3Q24 results miss our expectations
Baoshan Iron & Steel announced its 3Q24 results: Revenue fell 6.5% YoY to Rmb79.61bn and net profit attributable to shareholders fell 64.8% YoY to Rmb1.34bn, missing our expectations due to a sharp decline in steel prices in 3Q24.
Steel sales volume stable; upgrading of product mix continues: In 3Q24, sales volume of steel products fell 3% YoY to 12.99mnt, flat QoQ, and sales volume of "1+1+N" products was 7.46mnt, accounting for 57% of total sales volume (up 6ppt YoY). Falling steel prices weigh on earnings of the steel business: In 3Q24, the decline in ferrous metal prices accelerated, and the price spread between purchases and sales of steel products narrowed significantly, with industry earnings at the bottom. The firm's steel price per tonne fell 8% QoQ to Rmb4,587 (price of steel plates and pipes fell 6% QoQ and 2% QoQ to Rmb4,277 and Rmb6,995), and its gross profit per tonne fell 36% QoQ in 3Q24 to Rmb242.
Production cost stable; expense per tonne rose slightly: The firm strengthened cost reduction, and its cost per tonne of steel fell 6% QoQ to Rmb4,497. Expense per tonne of steel rose 8% QoQ to Rmb132 due to lower interest income. Cash collection from operations continued to improve, underscoring high-quality cash flow: In 3Q24, the firm's operating cash flow rose 13% YoY and 41% QoQ to Rmb9.9bn, and its free cash flow grew 36% YoY and 135% QoQ to Rmb5.7bn. Other income rose sharply: In 3Q24, the firm's other income reached Rmb1.02bn (vs. Rmb120mn a year earlier).
Trends to watch
Enhancing internal capabilities amid the industry bottom; upbeat on earnings growth of core assets in the medium term. 1) Continuing to optimize and upgrade product mix; continued sales ramp-up of high- end products to contribute incremental earnings: The firm continues to promote its product differentiation strategy to enhance brand value. In 1- 3Q24, sales volume of the firm’s "1+1+N" products rose 11% YoY to 22.55mnt, with sales volume of oriented silicon steel up 27.5% YoY. In September, new production lines for ultra-high-strength steel and aluminum-silicon coatings at the Zhanjiang base were put into operation, and major breakthroughs were made in trial production of ultra-high carbon tool steel at the Meishan base. We expect the ramp-up of high-end products to contribute incremental earnings for the firm. 2) Strengthening cost control to improve cost competitiveness: The firm stepped up efforts to control costs of economical furnace charge and logistics and transportation. In 3Q24, the firm reduced costs by Rmb2.88bn, exceeding the annual target. As the firm continues to reduce costs, we expect its profitability per tonne of products to improve further.
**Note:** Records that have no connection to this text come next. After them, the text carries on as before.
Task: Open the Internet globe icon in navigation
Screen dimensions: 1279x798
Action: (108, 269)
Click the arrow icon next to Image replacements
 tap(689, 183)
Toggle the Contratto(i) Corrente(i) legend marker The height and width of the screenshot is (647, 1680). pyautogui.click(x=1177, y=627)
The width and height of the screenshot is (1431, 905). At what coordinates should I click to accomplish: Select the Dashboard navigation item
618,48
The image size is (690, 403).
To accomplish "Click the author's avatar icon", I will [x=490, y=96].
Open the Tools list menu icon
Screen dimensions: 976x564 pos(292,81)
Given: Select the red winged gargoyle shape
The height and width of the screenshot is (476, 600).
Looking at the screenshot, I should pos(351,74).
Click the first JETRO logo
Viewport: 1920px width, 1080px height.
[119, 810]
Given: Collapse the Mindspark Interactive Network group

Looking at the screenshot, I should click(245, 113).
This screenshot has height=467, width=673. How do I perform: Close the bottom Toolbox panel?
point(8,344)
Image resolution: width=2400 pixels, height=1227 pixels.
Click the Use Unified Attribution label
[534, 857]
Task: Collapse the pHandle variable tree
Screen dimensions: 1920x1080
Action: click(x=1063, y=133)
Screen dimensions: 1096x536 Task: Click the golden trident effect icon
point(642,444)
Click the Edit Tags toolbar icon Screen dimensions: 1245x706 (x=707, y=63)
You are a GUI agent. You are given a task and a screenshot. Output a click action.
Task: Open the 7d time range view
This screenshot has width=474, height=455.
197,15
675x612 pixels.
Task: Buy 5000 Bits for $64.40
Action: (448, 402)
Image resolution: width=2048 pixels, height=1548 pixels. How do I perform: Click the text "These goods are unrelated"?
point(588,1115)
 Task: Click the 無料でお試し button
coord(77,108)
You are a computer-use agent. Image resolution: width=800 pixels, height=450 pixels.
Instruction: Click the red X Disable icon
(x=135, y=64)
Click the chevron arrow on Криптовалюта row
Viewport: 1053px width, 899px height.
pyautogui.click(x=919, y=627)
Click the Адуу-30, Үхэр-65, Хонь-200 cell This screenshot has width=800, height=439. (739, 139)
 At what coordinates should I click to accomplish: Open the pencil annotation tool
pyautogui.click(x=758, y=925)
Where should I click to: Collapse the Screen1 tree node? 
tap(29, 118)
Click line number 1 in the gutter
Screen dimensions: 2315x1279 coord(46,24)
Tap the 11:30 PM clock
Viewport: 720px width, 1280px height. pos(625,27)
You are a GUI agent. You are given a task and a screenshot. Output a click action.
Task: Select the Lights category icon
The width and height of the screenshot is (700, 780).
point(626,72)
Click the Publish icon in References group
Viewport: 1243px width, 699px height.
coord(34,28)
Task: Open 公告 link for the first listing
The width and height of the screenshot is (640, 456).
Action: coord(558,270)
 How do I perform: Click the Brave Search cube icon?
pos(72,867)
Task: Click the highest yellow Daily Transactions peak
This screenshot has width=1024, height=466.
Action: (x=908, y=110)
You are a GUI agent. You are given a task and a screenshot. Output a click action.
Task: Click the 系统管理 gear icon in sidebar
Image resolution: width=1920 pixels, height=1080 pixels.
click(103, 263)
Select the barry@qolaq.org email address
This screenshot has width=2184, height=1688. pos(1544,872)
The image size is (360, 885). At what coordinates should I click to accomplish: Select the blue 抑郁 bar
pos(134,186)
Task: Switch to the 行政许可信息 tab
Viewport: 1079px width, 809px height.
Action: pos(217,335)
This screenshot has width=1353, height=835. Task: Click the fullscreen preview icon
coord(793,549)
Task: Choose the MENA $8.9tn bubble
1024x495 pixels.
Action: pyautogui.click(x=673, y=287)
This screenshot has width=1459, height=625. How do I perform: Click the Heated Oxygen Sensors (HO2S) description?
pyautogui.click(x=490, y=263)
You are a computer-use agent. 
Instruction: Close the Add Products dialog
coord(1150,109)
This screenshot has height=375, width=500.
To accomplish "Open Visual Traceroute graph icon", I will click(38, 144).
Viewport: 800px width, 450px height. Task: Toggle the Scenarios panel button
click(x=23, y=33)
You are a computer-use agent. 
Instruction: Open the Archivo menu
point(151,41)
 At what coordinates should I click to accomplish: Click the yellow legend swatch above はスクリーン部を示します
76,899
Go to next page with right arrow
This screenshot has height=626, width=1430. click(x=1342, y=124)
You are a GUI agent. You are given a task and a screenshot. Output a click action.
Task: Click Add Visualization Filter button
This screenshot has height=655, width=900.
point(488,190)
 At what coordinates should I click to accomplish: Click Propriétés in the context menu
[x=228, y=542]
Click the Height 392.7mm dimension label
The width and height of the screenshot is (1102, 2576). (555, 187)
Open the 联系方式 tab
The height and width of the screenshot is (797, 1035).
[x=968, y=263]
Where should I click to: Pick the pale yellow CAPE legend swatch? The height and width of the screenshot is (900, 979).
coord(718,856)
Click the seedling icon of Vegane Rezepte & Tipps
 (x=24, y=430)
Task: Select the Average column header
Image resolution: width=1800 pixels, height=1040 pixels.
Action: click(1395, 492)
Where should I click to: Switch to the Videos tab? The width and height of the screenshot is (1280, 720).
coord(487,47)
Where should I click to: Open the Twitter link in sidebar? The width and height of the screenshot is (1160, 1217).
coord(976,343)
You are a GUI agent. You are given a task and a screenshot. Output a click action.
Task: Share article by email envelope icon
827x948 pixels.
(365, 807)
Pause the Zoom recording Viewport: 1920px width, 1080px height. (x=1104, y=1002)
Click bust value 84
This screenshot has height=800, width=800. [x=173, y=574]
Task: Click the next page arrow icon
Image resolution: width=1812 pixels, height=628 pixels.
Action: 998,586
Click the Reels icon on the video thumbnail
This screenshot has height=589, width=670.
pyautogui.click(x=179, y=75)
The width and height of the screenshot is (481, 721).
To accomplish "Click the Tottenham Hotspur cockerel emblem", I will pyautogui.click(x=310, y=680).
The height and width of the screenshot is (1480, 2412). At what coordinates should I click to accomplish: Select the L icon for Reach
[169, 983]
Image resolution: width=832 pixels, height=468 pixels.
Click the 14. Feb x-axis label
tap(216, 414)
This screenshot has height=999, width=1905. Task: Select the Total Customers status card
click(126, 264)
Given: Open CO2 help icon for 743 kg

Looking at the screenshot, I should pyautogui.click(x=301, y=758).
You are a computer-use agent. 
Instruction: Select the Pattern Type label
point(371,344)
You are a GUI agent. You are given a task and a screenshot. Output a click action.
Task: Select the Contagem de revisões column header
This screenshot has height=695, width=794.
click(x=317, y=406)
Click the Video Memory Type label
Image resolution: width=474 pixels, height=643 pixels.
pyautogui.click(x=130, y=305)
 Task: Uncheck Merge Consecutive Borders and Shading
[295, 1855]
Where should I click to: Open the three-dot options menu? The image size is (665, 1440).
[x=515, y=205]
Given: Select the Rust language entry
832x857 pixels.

No need to be overly pessimistic about cyclical bottom; upbeat on earnings and valuation recovery in 4Q24. In 3Q24, the steel sector faced headwinds from weak demand and accelerated destocking. Prices of ferrous metals plunged, and the price spread between purchases and sales of plate products shrank sharply. The sector's earnings and expectations were at a trough. Since the start of 4Q24, the futures and spot prices of various steel products have risen sharply, boosting market confidence. Steelmakers' earnings have significantly recovered. We expect market expectations to continue improving with the implementation of pro-growth policies, driving a rebound in steel prices, and the firm may see recovery in both earnings and valuation.
Financials and valuation
Due to the sharper-than-expected decline in steel prices in 3Q24, we lower our 2024 and 2025 net profit forecasts by 16.4% and 14.9% to Rmb8.97bn and Rmb11.53bn. The stock is trading at 17x 2024e and 13x 2025e P/E. As the firm has shown strong operational resilience at the cyclical bottom as an asset with high-quality cash flow, we maintain an OUTPERFORM rating and TP of Rmb9.05, implying 22x 2024e and 17x 2025e P/E with 34% upside.
Risks
Real estate downturn; accelerating global economic downturn.